This course provides students with an introduction to the key elements of reactor physics. Students completing this course will be able to discuss aspects of reactor physics and the implications that reactor physics has on the engineering of nuclear systems. Students will be able to perform analyses on simple reactor geometries and describe and understand the main reactivity feedback mechanisms, and their significance, on reactor design and control.

Key concepts such as neutron flux and diffusion are first introduced. These are then utilised to demonstrate multiplication and criticality. The neutron life cycle in thermal reactors is described along with fast and delayed neutron production. Reflected reactors and reactor kinetics are discussed including doubling times, reactivity feedback mechanisms, power and temperature coefficients and Xenon poisoning. The course concludes with a discussion on fast reactors and breeding concepts.

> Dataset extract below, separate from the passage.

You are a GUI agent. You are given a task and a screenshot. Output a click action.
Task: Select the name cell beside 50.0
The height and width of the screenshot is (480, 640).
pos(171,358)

The material will be presented by a leading researcher in nuclear reactor physics. The course material is advanced in nature, due to its interdisciplinary content, its delivery in an intensive mode, and the depth of material covered. Students taking this course must have the skills of an Honours level graduate engineer such that they are capable of modelling, analysing and critically reviewing complex engineering systems. A prerequisite for this course is ENGG9741 Introduction to Nuclear Engineering as the material builds on the physical processes at work during fission including neutron flux, criticality, moderation, reactor dynamics and transients.